Tourismus verbucht Rekordeinnahmen. Die Rekordzahlen bei Gästeankünften und Nächtigungen im heurigen Sommerhalbjahr haben den österreichischen Tourismusbetrieben auch einen Einnahmenrekord beschert: Die Umsätze stiegen gegenüber dem Vorjahreszeitraum um 3,1 Prozent auf 13,98 Mrd. Euro, wie das Wirtschaftsforschungsinstitut (Wifo) in einer am Mittwoch veröffentlichten Schnellschätzung schreibt.

Von APA, Redaktion. Erstellt am 04. Dezember 2019 (13:38)
Die Höchstwerte aus dem Jahr 2018 wurden übertroffen
APA (Symbolbild)

Um die Inflation bereinigt betrug der Zuwachs immerhin 1,7 Prozent - damit übertrafen die Tourismuseinnahmen sowohl nominell als auch preisbereinigt die bisherigen Höchstwerte des Sommers 2018. Von Mai bis Oktober war die Anzahl der Gästeankünfte heuer mit 25,6 Millionen um 3,5 Prozent höher als im gleichen Zeitraum des Vorjahres, die Übernachtungen nahmen um 2,8 Prozent auf 78,8 Millionen zu.

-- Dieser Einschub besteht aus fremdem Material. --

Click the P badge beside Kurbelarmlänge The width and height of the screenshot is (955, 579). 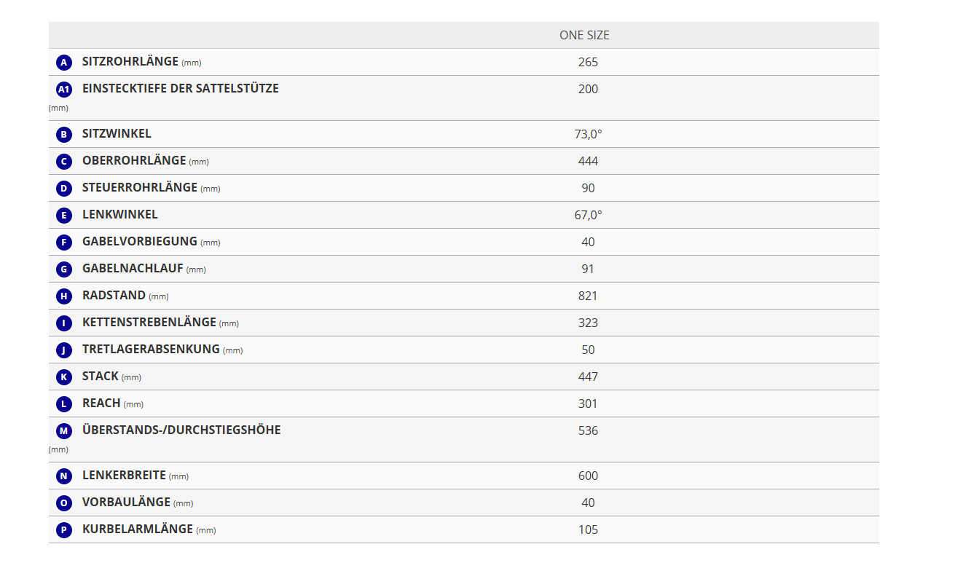click(x=64, y=530)
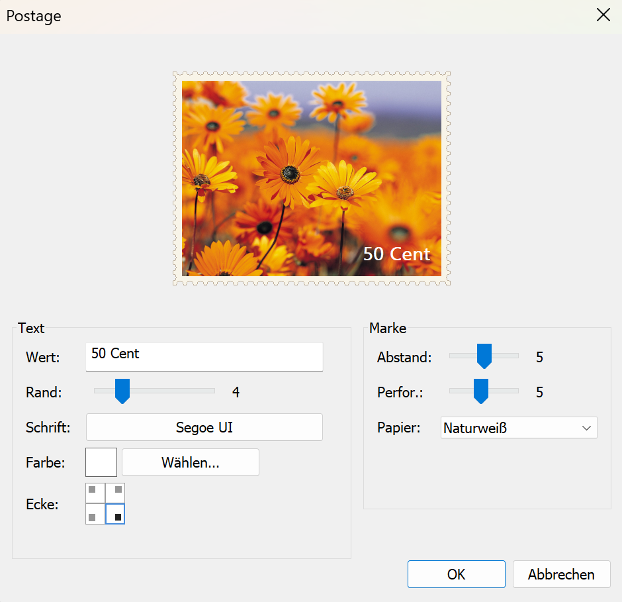Close the Postage dialog window

click(603, 16)
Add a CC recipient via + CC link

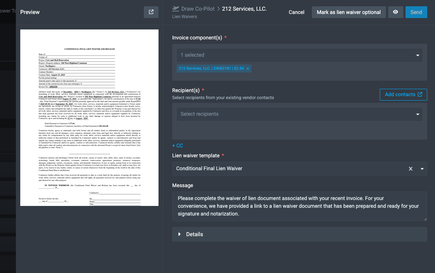coord(177,146)
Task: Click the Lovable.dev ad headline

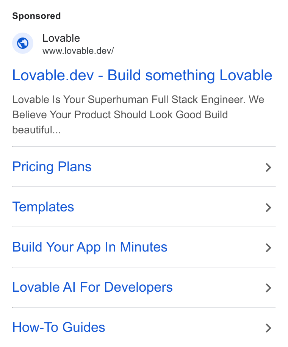Action: click(x=142, y=75)
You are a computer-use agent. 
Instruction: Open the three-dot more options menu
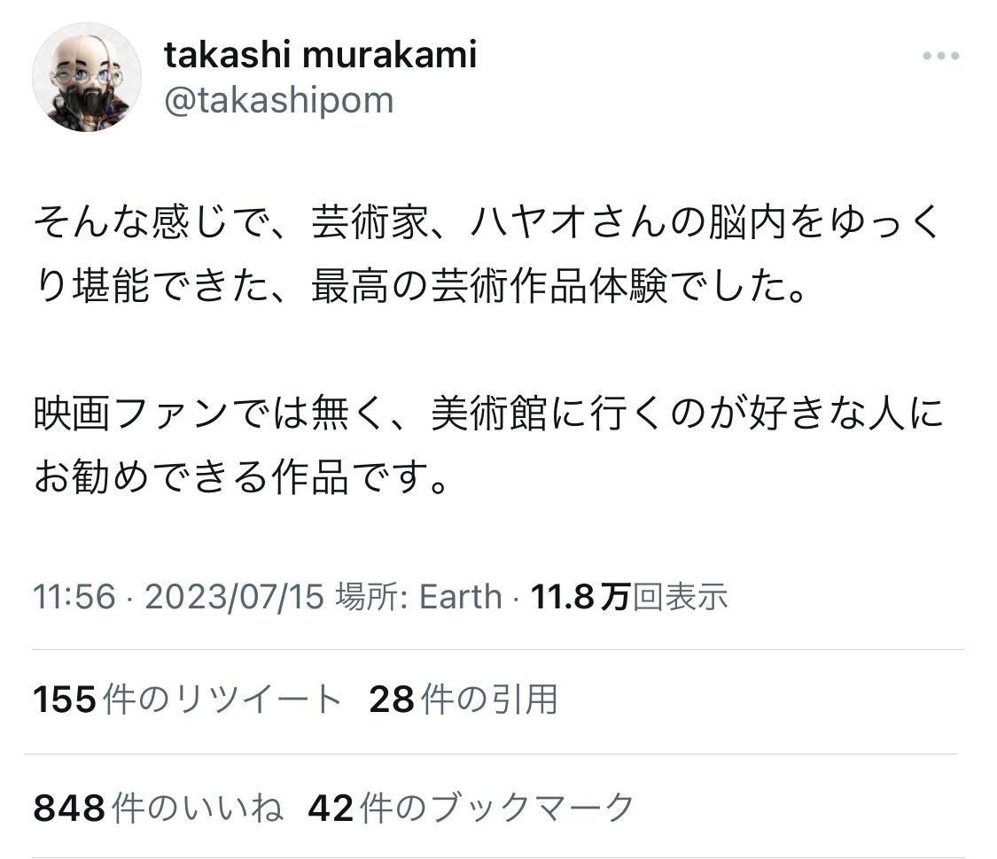940,56
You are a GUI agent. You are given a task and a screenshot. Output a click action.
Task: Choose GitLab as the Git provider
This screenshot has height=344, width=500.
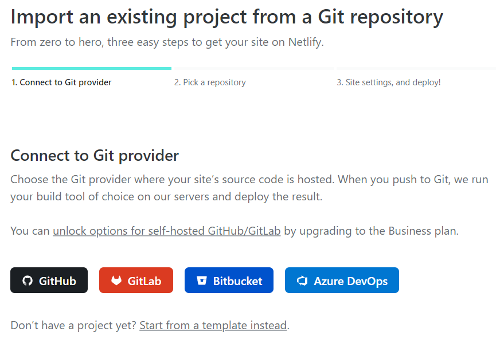144,281
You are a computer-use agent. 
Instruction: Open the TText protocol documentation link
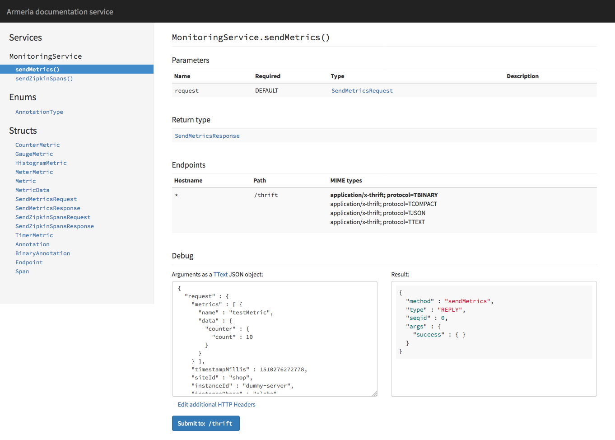point(221,274)
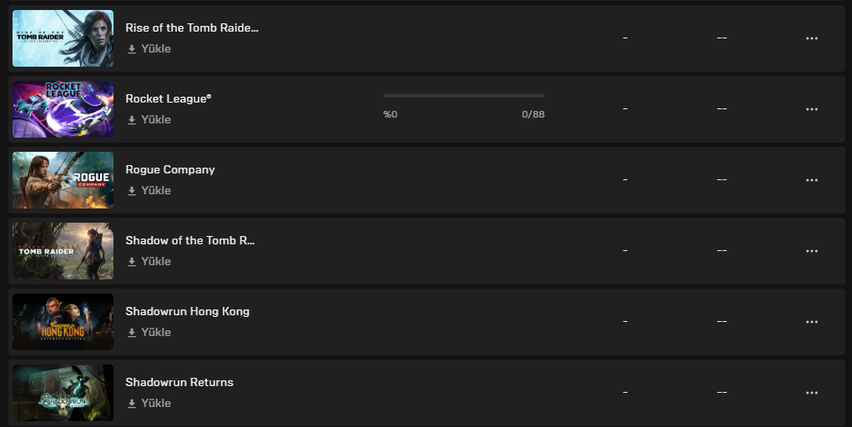Open the three-dot menu for Shadowrun Hong Kong
The image size is (852, 427).
click(812, 322)
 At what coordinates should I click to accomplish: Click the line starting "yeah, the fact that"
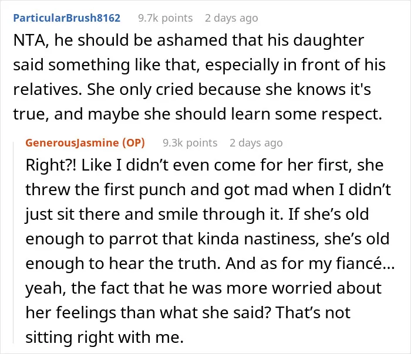(203, 288)
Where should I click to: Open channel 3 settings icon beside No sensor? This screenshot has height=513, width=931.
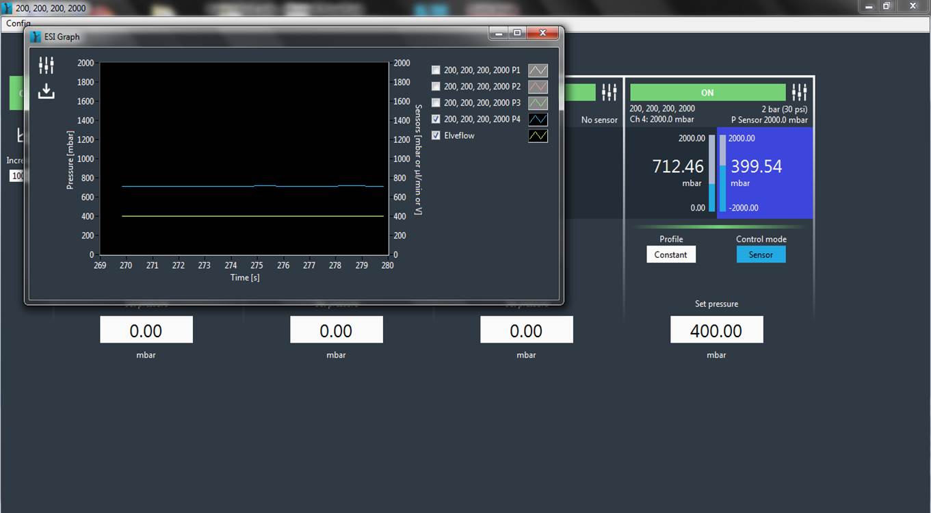click(609, 92)
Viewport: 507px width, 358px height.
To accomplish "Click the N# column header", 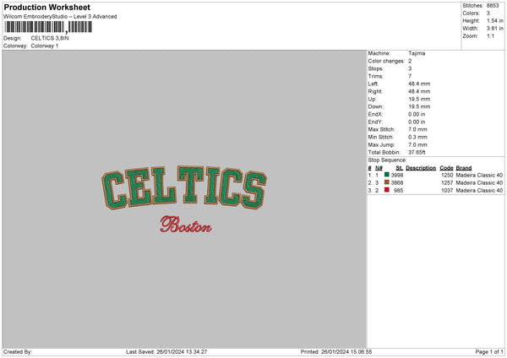I will [x=379, y=168].
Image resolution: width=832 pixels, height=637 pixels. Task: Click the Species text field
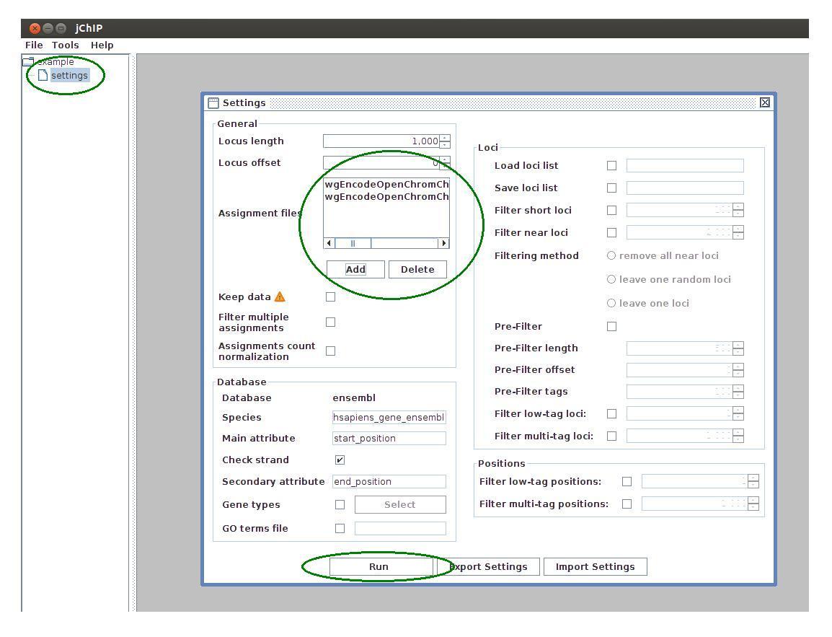click(389, 417)
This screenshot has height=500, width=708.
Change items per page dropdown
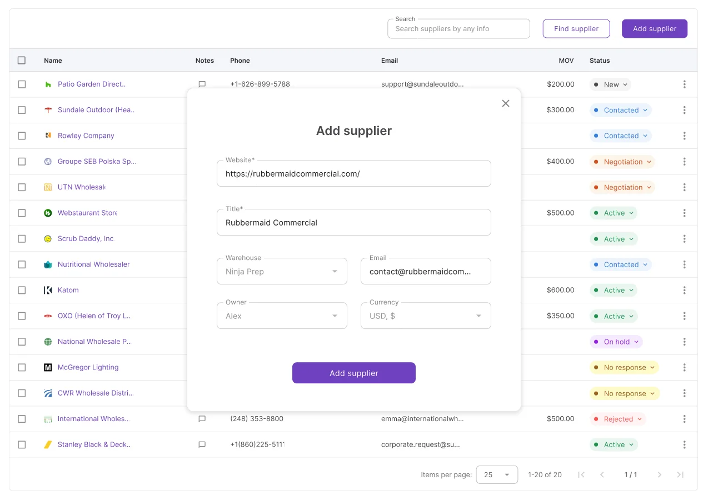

In den einzelnen Bundesländern entwickelten sich die Tourismusumsätze von Mai bis Oktober 2019 recht unterschiedlich: Am kräftigsten expandierten die Einnahmen im Sog des anhaltenden Städtetourismusbooms in Europa mit +6,4 Prozent in Wien. Ebenfalls weit überdurchschnittlich fiel das Umsatzwachstum in Ober- und Niederösterreich aus (+5,7 Prozent bzw. +4,5 Prozent), während die Steigerungsraten im Burgenland (+3,3 Prozent) und in Salzburg (+3,2 Prozent) den Österreich-Durchschnittswert nur knapp überstiegen. Hingegen verzeichneten Vorarlberg (+2,5 Prozent), die Steiermark (+2,2 Prozent) und Tirol (+1,9 Prozent) mit nominell unterdurchschnittlichen Ergebnissen auf preisbereinigter Basis nur schwache Umsatzzuwächse.

Kärnten gelang es, mit kräftigen Nächtigungszuwächsen von 11,8 Prozent im Oktober die Einbußen in den Hauptsaisonmonaten Juli und August (-1,5 Prozent und -1,0 Prozent) und die bis dahin stagnierenden Einnahmen (Mai bis September nur +0,1 Prozent) in ein leichtes nominelles Umsatzplus von 0,6 Prozent zu verwandeln. Preisbereinigt machten die Kärntner Touristiker heuer weniger Umsatz als 2018.

Österreichs Tourismuswirtschaft wächst weiter, wird aber heuer und 2020 nicht an das Rekordwachstum anschließen können, prognostiziert die UniCredit Bank Austria indes in ihrem aktuellen Branchenbericht. Demnach werden die Einnahmen im Kalenderjahr 2019 real nur um 1 bis 2 Prozent auf 28,1 Mrd. Euro wachsen.

"Das Branchenwachstum 2019 und voraussichtlich auf 2020 ist vor allem der hohen Konkurrenzfähigkeit des gesamten Tourismussektors in Österreich geschuldet", sagte Bank-Austria-Ökonom Günter Wolf laut Mitteilung. "Denn das langsamere Wirtschaftswachstum in den wichtigsten Herkunftsländern bremst auch den heimischen Tourismus."

Ein Rückgang der Tourismuseinnahmen im Jahr 2020 sei zwar unwahrscheinlich, sagen die Experten der Bank Austria - da aber auch mit einer Verlangsamung der Nachfrage von Besuchern aus Österreich zu erwarten sei, bleibe das Wachstum der Tourismuseinnahmen 2020 voraussichtlich unter dem Durchschnittsniveau der letzten zwanzig Jahre von jährlich 0,9 Prozent real.